The 47th President of the United States, Donald J. Trump, has a plan. That plan is the large-scale dismantling of the “Fourth Branch” of the federal government — the “Administrative State” – over 4 years.
Through the first 50 days of his Administration we have seen only individual components of this plan as they have been put into play. In some instances I believe we have only seen test cases — efforts to establish authority to take steps as the Executive that others have not taken before him. The earlier failure to do so have contributed to the unchecked growth of the Administrative State since the New Deal.
But the plan is more broad and multi-faceted than seems obvious at this point. I see four primary axes of attack coming into focus – so far. But each axis should result in a level of deconstruction of key components which can be expanded over time once the foundation is laid. The deconstruction will be difficult to reverse in the future, particularly if there is a diligent “small government” Republican party standing watch over what President Trump leaves behind.
- First Axis: Substantially reduce the size of the federal civilian work force.

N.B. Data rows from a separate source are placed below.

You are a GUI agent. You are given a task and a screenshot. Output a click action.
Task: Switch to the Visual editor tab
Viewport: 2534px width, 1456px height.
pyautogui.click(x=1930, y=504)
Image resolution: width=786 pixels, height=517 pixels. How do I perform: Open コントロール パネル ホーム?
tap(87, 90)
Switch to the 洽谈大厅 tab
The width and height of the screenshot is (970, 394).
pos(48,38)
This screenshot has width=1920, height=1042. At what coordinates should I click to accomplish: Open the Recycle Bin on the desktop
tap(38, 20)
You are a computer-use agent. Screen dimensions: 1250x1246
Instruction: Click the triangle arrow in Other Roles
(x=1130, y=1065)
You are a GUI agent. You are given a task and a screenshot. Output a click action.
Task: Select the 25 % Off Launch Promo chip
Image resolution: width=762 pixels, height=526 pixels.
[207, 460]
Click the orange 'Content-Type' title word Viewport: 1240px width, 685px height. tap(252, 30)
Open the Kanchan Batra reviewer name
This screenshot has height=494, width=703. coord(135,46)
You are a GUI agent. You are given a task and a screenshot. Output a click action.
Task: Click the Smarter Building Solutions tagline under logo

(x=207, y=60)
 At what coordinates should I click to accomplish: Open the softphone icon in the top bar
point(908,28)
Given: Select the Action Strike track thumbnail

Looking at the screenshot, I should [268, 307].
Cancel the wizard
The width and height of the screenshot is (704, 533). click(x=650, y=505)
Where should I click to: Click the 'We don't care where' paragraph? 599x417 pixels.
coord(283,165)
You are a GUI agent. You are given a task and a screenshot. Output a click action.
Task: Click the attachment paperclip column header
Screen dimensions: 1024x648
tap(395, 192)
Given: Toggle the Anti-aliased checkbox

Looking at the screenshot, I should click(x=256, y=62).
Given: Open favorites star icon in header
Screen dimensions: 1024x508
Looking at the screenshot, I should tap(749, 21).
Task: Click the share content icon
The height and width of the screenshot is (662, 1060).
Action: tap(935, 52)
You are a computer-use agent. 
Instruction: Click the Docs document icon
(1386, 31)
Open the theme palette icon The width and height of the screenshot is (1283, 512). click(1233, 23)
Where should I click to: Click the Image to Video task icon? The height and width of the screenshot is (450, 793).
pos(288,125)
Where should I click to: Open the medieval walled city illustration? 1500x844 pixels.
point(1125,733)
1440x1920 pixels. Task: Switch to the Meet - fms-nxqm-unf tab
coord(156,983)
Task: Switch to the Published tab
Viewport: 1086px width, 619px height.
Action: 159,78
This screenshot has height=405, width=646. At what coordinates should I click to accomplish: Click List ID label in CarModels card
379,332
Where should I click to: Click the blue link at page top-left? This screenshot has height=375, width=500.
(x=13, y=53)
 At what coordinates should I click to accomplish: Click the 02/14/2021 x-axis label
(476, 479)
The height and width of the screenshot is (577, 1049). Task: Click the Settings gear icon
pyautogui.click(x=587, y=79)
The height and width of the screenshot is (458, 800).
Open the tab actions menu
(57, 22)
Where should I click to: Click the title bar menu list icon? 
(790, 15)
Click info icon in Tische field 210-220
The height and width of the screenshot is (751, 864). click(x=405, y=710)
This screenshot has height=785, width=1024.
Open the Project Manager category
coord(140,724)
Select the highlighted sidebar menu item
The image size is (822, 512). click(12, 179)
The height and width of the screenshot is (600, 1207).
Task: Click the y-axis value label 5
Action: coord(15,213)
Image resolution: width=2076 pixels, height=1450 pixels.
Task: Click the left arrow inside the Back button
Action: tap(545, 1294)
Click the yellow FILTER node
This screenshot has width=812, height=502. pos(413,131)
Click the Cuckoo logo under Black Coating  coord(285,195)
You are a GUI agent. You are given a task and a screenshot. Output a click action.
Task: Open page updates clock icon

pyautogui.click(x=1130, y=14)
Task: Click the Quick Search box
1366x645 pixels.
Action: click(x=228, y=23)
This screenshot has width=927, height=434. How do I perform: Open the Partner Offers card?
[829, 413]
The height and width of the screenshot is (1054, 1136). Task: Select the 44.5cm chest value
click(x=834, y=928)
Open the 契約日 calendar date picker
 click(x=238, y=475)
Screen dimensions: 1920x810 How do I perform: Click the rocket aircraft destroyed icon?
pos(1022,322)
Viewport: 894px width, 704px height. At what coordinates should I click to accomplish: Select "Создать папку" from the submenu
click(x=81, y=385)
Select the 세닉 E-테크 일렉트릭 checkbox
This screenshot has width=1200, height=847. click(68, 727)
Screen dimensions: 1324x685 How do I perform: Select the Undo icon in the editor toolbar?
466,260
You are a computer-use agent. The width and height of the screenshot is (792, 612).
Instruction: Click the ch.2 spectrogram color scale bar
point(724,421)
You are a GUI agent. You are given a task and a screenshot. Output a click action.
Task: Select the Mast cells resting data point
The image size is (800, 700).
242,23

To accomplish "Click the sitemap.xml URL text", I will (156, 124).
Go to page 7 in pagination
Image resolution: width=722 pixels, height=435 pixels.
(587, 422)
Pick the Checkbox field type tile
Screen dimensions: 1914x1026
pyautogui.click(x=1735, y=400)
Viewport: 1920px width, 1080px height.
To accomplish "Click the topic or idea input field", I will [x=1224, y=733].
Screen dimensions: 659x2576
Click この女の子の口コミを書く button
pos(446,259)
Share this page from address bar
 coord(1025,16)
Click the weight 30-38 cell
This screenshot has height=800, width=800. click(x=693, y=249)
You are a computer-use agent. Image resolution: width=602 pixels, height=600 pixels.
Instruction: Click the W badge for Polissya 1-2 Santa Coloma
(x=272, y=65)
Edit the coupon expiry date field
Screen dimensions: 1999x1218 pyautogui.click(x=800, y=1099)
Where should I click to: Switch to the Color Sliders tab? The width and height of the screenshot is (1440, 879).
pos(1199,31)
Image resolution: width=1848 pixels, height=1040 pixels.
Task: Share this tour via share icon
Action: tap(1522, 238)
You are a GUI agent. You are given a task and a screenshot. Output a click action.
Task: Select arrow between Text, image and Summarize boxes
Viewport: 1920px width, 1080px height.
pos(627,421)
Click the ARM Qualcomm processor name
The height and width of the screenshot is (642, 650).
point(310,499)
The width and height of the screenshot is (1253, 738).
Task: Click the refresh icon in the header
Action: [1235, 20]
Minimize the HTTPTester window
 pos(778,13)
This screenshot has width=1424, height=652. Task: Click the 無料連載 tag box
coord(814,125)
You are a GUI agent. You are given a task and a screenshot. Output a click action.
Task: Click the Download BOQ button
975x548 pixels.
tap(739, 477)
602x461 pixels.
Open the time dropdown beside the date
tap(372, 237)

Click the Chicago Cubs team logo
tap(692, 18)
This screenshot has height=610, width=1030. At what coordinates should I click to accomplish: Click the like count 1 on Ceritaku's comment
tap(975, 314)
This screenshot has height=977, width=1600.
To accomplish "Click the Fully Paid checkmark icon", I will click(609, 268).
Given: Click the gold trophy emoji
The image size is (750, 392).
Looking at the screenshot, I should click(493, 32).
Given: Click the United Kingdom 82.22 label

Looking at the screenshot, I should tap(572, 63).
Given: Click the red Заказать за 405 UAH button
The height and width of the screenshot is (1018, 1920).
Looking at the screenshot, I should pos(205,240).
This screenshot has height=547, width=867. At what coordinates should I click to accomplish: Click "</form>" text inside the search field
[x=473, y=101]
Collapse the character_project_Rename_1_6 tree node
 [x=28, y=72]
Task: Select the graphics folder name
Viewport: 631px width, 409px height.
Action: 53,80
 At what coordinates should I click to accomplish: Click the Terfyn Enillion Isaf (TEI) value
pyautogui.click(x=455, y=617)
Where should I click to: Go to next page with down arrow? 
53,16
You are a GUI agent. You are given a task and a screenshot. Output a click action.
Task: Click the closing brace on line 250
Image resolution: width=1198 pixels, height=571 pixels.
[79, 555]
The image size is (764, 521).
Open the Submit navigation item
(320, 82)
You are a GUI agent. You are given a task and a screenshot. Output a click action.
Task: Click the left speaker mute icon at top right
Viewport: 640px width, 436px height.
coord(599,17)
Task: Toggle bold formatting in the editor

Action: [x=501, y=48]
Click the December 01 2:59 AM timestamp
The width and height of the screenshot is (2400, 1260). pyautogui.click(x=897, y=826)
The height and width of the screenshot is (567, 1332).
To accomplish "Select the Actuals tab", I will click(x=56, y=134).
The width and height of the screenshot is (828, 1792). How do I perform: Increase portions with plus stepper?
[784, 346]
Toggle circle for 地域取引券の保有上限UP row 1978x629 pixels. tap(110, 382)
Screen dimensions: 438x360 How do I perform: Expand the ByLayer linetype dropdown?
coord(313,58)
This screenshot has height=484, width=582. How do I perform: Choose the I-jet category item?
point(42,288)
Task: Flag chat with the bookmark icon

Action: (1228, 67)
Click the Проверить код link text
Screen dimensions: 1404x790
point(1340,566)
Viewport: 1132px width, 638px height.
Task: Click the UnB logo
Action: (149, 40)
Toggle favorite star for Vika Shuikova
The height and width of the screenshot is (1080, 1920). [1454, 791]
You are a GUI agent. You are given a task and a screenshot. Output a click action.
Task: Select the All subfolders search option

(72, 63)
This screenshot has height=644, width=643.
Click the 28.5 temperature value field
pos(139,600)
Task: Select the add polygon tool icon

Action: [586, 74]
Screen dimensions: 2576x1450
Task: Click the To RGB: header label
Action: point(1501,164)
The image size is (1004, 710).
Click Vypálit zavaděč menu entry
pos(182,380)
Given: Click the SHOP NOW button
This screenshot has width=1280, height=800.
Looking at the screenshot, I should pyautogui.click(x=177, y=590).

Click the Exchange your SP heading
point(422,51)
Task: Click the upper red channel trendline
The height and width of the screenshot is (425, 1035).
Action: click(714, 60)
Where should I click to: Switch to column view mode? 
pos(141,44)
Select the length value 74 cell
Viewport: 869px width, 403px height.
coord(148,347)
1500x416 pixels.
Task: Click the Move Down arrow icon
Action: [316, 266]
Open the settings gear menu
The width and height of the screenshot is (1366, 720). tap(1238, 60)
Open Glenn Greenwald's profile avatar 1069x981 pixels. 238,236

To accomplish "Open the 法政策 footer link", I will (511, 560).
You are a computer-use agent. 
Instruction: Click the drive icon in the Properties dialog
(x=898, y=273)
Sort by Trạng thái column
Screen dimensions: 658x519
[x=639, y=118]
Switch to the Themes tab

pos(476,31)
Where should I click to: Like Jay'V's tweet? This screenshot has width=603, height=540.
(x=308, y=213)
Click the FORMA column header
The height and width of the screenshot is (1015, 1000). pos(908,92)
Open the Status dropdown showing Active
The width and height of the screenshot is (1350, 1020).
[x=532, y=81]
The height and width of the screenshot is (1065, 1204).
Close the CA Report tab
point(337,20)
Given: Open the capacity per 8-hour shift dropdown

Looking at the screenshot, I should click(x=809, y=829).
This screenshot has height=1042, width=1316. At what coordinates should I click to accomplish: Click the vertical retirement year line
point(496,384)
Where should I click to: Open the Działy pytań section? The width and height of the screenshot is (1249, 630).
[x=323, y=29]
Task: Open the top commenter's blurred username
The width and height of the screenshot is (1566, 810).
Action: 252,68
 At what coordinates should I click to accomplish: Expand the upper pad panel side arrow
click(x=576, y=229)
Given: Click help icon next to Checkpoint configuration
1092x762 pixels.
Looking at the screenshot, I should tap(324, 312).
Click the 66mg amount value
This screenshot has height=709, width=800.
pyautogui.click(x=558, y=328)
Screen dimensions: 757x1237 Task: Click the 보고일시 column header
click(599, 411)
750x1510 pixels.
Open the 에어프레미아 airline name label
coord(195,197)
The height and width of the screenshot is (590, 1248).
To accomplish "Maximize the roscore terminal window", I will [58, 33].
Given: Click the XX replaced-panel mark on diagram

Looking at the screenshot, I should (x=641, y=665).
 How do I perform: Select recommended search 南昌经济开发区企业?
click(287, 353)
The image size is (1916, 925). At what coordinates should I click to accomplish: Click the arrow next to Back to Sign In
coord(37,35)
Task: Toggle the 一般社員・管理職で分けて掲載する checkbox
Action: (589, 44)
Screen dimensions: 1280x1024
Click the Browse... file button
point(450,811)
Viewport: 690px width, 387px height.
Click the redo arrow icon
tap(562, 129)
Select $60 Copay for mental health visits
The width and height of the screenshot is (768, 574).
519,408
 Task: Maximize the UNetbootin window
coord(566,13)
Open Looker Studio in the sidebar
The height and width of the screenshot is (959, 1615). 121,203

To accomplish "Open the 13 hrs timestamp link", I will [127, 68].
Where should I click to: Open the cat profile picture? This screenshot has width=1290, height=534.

- Second Axis: Close down permanently federal facilities that house large parts of the bureaucracy.
- Third Axis: Decapitate Leadership of Administrative Agencies to slow their work.
- Fourth Axis: Starve the network of private NGO’s that are the patrons of the Administrative State of the funds they need to survive.
Reduction in the Civilian Work Force.
The first axis began with the offer to federal employees to resign in exchange for 8 months of severance pay. The reporting I have seen is that approximately 4% of the federal work force accepted the offer. That is about the same number of employees who would normally quit/retire during any 8 month period of time so it is likely that most of that 4% were federal employees who were already planning to leave for one reason or another. But there is still a reduction achieved here if the bulk of that 4% of the work force is not replaced as would normally be expected to happen.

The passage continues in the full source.